Banking & finance

ICC issues positions on global economic crisis

  • 13 March 2009

The global economic crisis does not stem from a failure of the market economy system nor does it call into question the system’s successful record in creating wealth and significantly raising global living standards, ICC said in a position paper on the current emergency.

The statement, which was first issued in November and is updated regularly to reflect developments in the current crisis, said the immediate priority should be to boost demand and credit in order to resume economic growth. ICC added that it is particularly urgent “to boost trade finance on which international trade – forecast to fall this year for the first time since 1982 – so heavily depends.”

“ICC continues to urge official development banks and export credit guarantee agencies to sharply expand their trade finance facilities in these exceptional times,” the statement added.

ICC placed particular emphasis on the need to avoid economic nationalism at all costs.

“Governments must avoid the temptation to seek isolation from the global crisis through protectionist measures to restrict imports and foreign investment,” ICC said. “With the world as economically integrated as it has become over recent decades, any lurch into economic nationalism would dislocate commercial activity even further and risk turning the global crisis into a depression.”

ICC believes that the government stimulus packages being put into place should give priority to projects that will have a rapid impact on demand and jobs and that measures which “unavoidably distort competition and international trade should be kept to a minimum and should be clearly stated to be temporary.”

In addition, the current situation should not allow a “mood of regulatory enthusiasm” to spill into other economic sectors where light-regulation or self-regulation is working well.
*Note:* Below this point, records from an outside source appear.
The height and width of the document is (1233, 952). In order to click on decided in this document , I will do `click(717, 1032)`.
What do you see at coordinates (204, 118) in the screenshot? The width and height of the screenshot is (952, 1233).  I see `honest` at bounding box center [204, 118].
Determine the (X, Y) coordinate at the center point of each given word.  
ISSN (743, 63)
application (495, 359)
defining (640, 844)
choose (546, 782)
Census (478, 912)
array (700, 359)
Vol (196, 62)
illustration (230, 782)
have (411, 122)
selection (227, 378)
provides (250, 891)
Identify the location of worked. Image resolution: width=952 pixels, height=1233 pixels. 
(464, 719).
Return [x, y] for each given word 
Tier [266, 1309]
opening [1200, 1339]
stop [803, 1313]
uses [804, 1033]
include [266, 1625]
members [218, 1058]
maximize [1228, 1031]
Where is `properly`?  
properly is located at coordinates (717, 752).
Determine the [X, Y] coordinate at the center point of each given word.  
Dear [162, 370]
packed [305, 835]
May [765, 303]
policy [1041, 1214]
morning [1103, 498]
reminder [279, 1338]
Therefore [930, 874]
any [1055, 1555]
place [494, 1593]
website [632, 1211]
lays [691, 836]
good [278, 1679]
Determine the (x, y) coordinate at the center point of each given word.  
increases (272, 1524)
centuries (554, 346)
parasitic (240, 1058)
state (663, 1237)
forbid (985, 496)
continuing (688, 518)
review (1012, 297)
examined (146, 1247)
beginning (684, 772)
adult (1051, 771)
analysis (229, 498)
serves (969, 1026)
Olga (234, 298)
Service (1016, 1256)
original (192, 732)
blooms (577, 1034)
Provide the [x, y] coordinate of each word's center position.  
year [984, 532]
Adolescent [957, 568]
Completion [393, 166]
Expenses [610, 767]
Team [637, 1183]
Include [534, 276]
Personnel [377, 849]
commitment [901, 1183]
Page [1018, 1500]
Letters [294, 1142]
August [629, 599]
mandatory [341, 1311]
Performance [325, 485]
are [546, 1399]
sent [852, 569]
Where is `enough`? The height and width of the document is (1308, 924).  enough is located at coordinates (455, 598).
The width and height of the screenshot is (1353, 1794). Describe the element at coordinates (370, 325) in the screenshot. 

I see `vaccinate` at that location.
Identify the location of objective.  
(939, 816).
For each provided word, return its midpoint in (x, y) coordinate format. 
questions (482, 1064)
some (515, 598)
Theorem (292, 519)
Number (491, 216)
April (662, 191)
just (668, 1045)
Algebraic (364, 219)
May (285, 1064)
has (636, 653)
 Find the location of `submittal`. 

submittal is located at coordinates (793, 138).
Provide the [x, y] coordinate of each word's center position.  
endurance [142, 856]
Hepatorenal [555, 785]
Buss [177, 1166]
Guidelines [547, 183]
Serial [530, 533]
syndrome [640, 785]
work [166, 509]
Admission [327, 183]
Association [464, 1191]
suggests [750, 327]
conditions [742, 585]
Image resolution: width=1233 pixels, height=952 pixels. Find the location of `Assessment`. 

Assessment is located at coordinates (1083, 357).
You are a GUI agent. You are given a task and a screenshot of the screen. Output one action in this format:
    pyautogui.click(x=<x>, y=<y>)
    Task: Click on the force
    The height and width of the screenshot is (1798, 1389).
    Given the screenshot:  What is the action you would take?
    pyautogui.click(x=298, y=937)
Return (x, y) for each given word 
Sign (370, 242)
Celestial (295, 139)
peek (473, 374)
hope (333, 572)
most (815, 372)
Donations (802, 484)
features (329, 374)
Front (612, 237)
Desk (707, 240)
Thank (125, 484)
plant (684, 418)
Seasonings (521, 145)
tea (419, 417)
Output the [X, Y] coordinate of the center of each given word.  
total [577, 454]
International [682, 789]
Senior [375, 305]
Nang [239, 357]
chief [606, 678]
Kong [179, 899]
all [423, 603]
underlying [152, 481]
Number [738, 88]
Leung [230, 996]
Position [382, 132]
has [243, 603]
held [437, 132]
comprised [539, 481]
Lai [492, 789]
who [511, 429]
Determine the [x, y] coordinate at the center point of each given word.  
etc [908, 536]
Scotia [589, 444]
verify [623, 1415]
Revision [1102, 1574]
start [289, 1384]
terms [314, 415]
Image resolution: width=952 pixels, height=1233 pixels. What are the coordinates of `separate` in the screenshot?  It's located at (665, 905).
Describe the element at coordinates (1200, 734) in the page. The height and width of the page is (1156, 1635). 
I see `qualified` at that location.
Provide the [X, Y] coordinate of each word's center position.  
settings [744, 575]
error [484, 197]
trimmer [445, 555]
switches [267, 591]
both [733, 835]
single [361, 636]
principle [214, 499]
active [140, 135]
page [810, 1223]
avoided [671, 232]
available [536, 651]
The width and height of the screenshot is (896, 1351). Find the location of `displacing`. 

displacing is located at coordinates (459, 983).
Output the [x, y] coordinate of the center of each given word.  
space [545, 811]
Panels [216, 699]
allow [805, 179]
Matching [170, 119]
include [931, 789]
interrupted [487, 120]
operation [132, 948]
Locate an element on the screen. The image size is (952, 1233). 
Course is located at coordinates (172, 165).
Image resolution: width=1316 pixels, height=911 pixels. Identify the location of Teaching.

ICC stated that any efforts “to put globalization into reverse” must be opposed and called on governments to “finally summon the will to complete the long-stalled Doha Round of multilateral trade negotiations.” It also said that the current crisis should not be an excuse to further delay effective action to combat climate change.

Analyzing the current crisis, ICC stressed that a market economy system can work well only within clearly established rules. It said that the rules governing financial markets “were either inadequate, unsuitable, or simply not enforced.”

In ICC’s view, key actors including governments, central banks, credit rating agencies and bank regulators as well as consumers must share in the responsibility for the crisis.

“What has been astonishing,” ICC concluded, “is the speed at which the crisis has spread around the world and the severity of the impact on the real economy beyond the financial sector.”